By Trey Pitsenberger, co-owner
Along with water, air, and soil, plants
need nutrients to survive. When plants have the other
ingredients but not nutrients, they may survive, but
often will not thrive. Plants will also be more susceptible
to pests and disease. In the foothills people will often
find that the plants they have grown will be come stunted
and not put on the growth that they have expected when
the soil is deficient in nutrients.
There are three nutrients that are most
vital to plants-nitrogen (N), phosphorus (P), and potassium
(K). These are the macronutrients. There are other nutrients
called micronutrients. These would include iron, zinc,
copper, sulfur, boron, and manganese. The numbers listed
on fertilizer labels, such as 16-16-16, are the macronutrients.

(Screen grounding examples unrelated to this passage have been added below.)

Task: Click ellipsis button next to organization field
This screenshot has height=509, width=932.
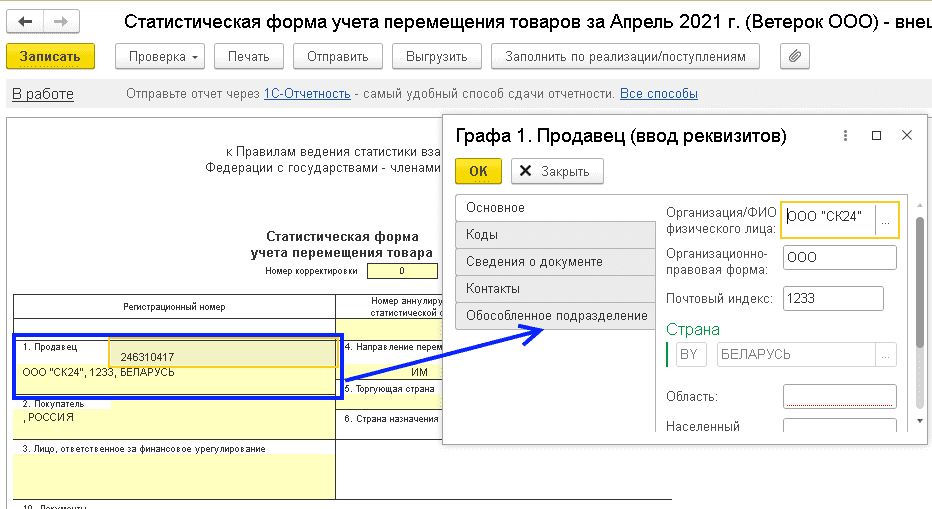Action: [885, 219]
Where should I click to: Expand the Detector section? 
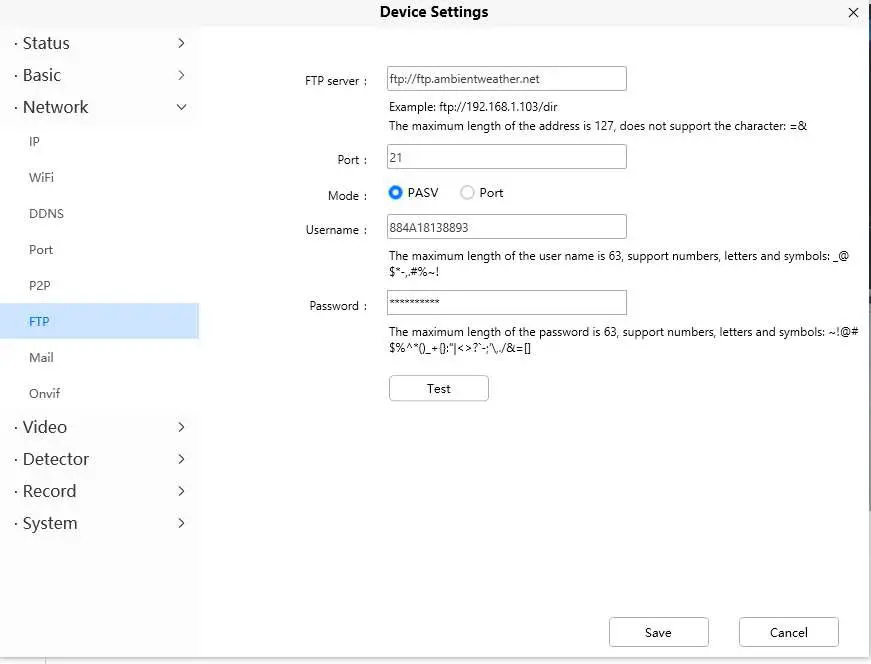click(99, 459)
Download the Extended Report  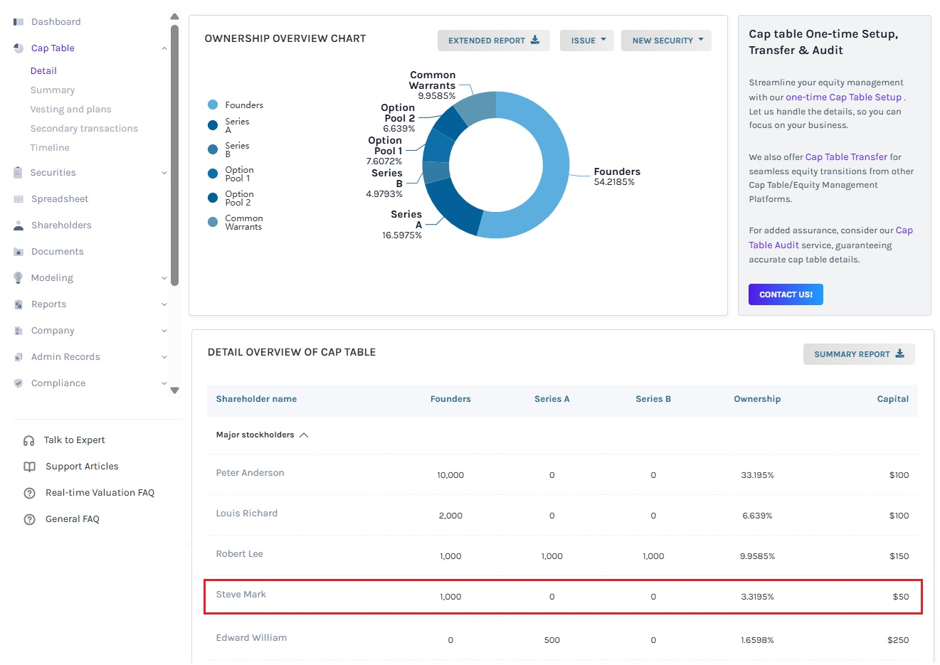tap(493, 40)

They are always listed in the same order, N-P-K. Because
our soil is deficient in decomposing organic matter,
and little or no rainfall in the growing season, nitrogen
is in short supply. Lack of nitrogen will cause plants
to have yellow leaves, and reduced growth. Nitrogen can
be added to the soil and used quickly by the plant. Phosphorus
and potassium are needed by plants to form healthy root
systems and plant structure. They also help plants to
flower. Phosphorus is especially beneficial to apply
to our plants in the foothills, as our soil is naturally
deficient in that nutrient. Unlike nitrogen, which once
it is applied easily works its way to the deeper parts
of the soil and roots, phosphorus and potassium tend
to stay in the top layers of soil where they are unable
to be utilized by plant roots. This is why you should
always incorporate into the soil before planting a good
pre-plant fertilizer. That way the roots will be able
to benefit quickly from the nutrients.
Fertilizers are categorized into organic
and inorganic types. Organic fertilizers are often derived
from natural by-products. Compost, manure, bat guano,
blood meal, bone meal, cottonseed meal, alfalfa meal,
kelp meal, and fishmeal are some of the more common types
of organic fertilizers. Many organic fertilizers have
only one macronutrient in them. Bat Guano sometimes has
a listing of 13-0-0, meaning it only has nitrogen available
In-organic fertilizers can include types
that have an herbicide in them, such as weed and feed
for the lawn. Plants absorbing nutrients through there
root systems cannot tell the difference between organic
and in-organic fertilizer. The choice of what type to
use is a personal one.
Whichever type of fertilizer you choose,
it is important to use them according to the label instructions.
Use too much fertilizer and you can burn the roots of
plants, and even kill them. When in doubt use a little
less than recommended. Plants that do a lot of growing
all season, like vegetables, and flowers, need regular
feeding throughout their lives. Shrubs and trees that
do most of their growing in the spring generally need
a couple of applications during that time, and not later.
Lawns like to be fed when they are growing actively,
spring and fall.
Plants will give the most growth and be
most healthy if you make sure to add a starter fertilizer
high in phosphorus at planting time. Then add a good
general-purpose fertilizer on a regular basis throughout
the growing season. Liquid types, granular types, timed
released, organic, in-organic, the choice is yours. Keep
you plants healthy with proper watering and regular fertilizing.